**Work required**
Wherever the word "agent" shows up in the data, report the line it sits in.
(Record excerpts Opens)
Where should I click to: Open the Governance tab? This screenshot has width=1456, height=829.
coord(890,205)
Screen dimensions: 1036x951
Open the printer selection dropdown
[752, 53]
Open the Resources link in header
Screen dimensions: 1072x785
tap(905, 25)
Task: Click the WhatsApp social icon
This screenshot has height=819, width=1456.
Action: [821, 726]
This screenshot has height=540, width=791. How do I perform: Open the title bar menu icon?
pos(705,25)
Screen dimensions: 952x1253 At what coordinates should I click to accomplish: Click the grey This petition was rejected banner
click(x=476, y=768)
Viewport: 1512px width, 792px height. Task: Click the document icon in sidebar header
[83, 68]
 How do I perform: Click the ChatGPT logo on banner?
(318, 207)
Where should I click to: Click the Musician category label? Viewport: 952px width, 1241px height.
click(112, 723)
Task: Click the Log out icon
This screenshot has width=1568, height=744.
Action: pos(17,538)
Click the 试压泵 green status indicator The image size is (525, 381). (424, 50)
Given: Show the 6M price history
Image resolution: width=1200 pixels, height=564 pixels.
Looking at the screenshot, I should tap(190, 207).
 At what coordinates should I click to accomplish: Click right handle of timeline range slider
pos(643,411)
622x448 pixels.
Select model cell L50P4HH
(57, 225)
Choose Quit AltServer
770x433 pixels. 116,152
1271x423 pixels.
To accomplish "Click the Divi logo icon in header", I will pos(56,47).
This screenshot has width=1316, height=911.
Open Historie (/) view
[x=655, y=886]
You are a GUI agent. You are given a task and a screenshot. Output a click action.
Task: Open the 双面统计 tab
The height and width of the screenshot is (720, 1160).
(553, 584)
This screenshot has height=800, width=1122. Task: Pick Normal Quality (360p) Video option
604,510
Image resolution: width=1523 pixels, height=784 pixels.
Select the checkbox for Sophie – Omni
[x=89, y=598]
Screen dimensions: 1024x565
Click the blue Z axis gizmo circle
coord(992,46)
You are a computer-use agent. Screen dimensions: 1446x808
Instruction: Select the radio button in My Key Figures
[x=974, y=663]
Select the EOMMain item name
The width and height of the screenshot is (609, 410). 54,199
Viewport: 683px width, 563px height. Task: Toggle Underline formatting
(Record excerpts Closes)
**Response area**
You are a GUI agent. You are given a task and a screenshot. Output a click action.
You are a computer-use agent. Screen dimensions: 1446x808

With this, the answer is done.